Library Loot (11 March 2011)

Library Loot is a weekly event co-hosted by Claire from The Captive Reader and Marg from The Adventures of an Intrepid Reader that encourages bloggers to share the books they’ve checked out from the library.

I looted the library from my house this week! Better yet, the library I borrowed from was all the way in Singapore. Heh. I was pretty thrilled to discover that I can access the Overdrive catalogue of the Singapore library and use the Bluefire reader to read these e-books.

Rabbit, Run – John Updike

I’ve always told myself to read more John Updike. Might as well start with this one.

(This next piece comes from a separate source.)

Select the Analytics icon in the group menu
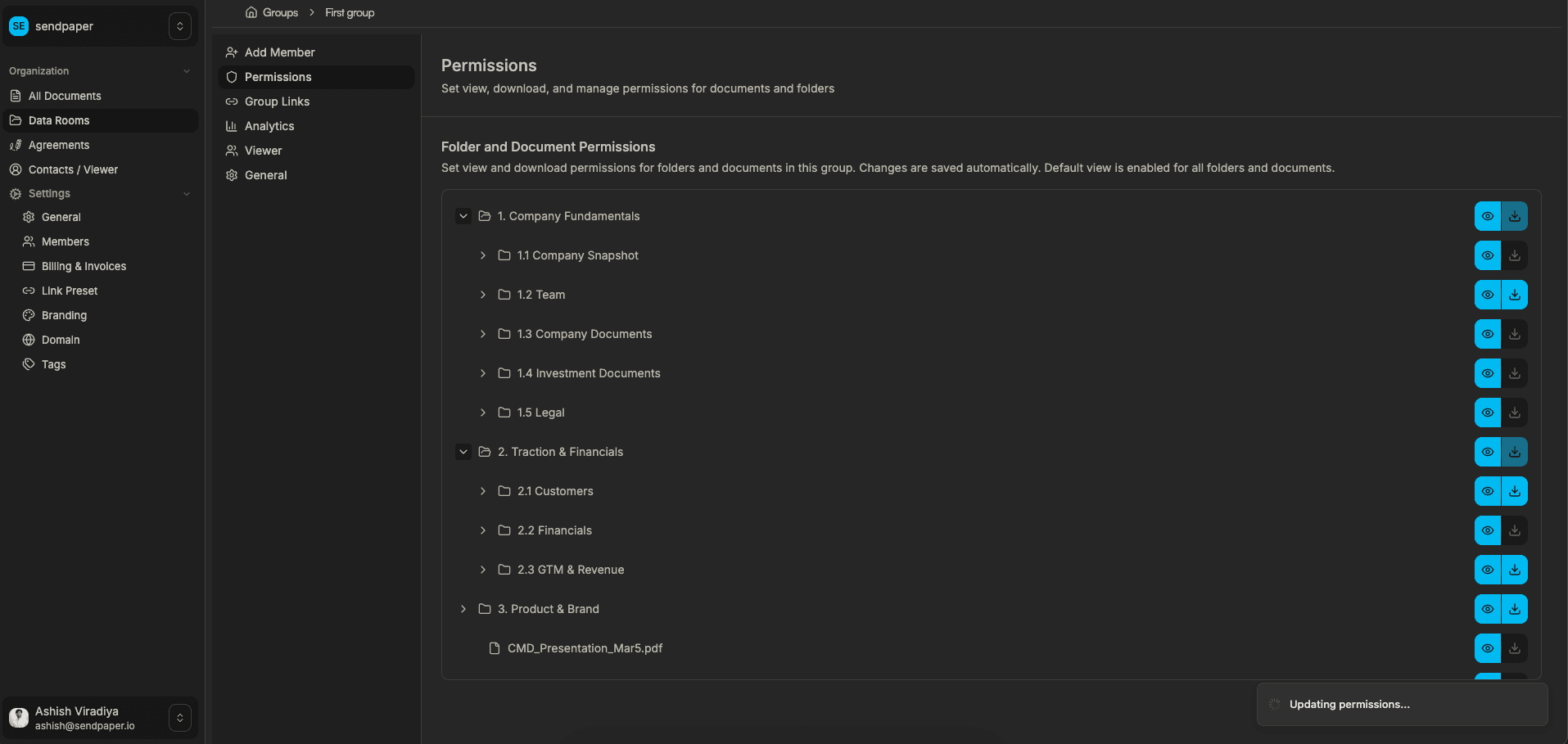 (232, 126)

Harry Angstrom was a star basketball player in high school and that was the best time of his life. Now in his mid-20s, his work is unfulfilling, his marriage is moribund, and he tries to find happiness with another woman. But happiness is more elusive than a medal, and Harry must continue to run–from his wife, his life, and from himself, until he reaches the end of the road and has to turn back….

Moral Disorder and Other Stories – Margaret Atwood

Margaret Atwood’s latest brilliant collection of short stories follows the life of a single character, seen as a girl growing up the 1930s, a young woman in the 50s and 60s, and, in the present day, half of a couple, no longer young, reflecting on the new state of the world. Each story focuses on the ways relationships transform a character’s life: a woman’s complex love for a married man, the grief upon the death of parents and the joy with the birth of children, the realization of what growing old with someone you love really means. By turns funny, lyrical, incisive, earthy, shocking, and deeply personal, Moral Disorder displays Atwood’s celebrated storytelling gifts and unmistakable style to their best advantage.

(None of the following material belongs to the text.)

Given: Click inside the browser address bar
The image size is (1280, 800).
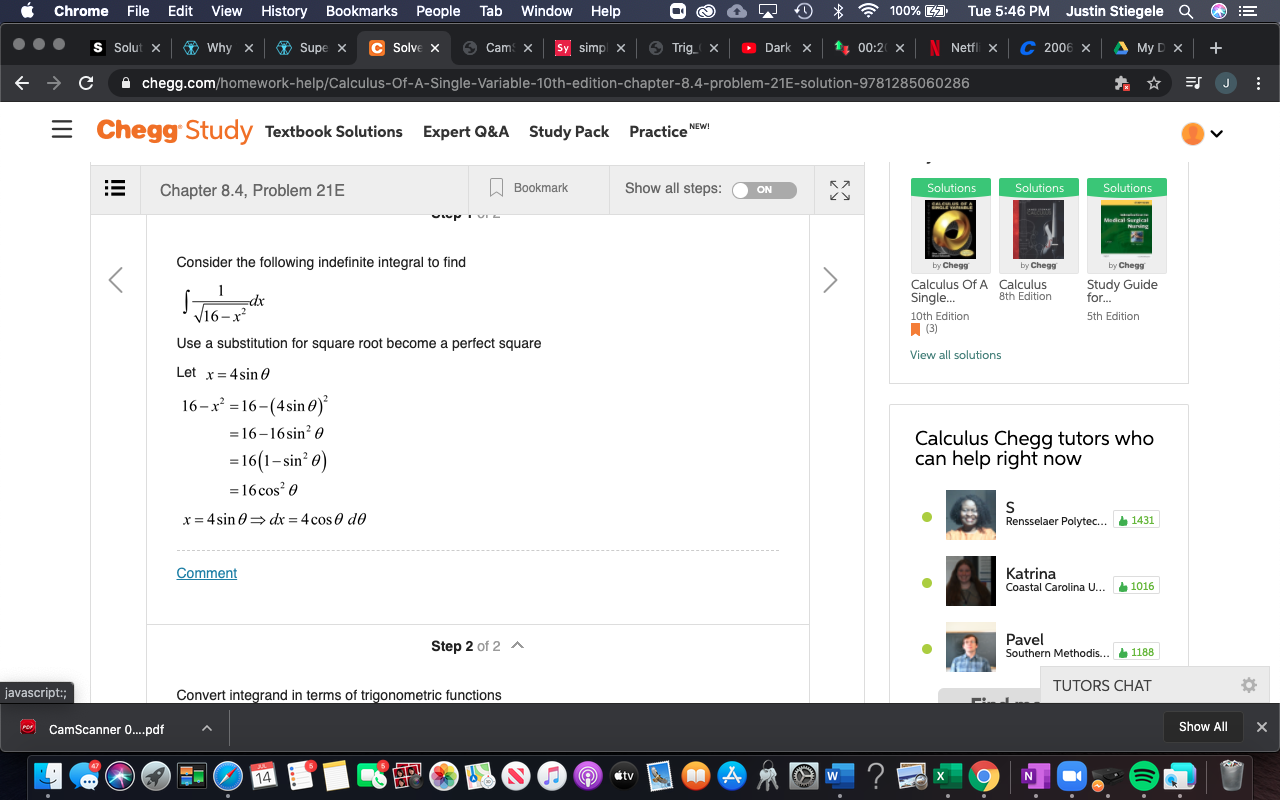Looking at the screenshot, I should (600, 83).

The Blind Side Of The Heart – Julia Franck
This won the German Book Prize and I first heard of it on Lizzy’s Literary Life.

Amid the chaos of civilians fleeing West in a provincial German railway station in 1945 Helene has brought her seven-year-old son. Having survived with him through the horrors and deprivations of the war years, she abandons him on the station platform and never returns. Many years earlier, Helene and her sister Martha’s childhood in rural Germany is abruptly ended by the outbreak of the First World War. Her father, sent to the eastern front, comes home only to die. Their Jewish mother withdraws from the hostility of her surroundings into a state of mental confusion. Helene calls the condition blindness of the heart, and fears the growing coldness of her mother, who hardly seems to notice her daughters any more. In the early 1920s, after their father’s death, she and Martha move to Berlin.Helene falls in love with Carl, but when he dies just before their engagement, life becomes meaningless for her and she takes refuge in her work as a nurse. At a party she meets Wilhelm, an ambitious civil engineer who wants to build motorways for the Reich and to make Helene his wife. Their marriage, which soon proves disastrous, takes Helene to Stettin, where her son is born.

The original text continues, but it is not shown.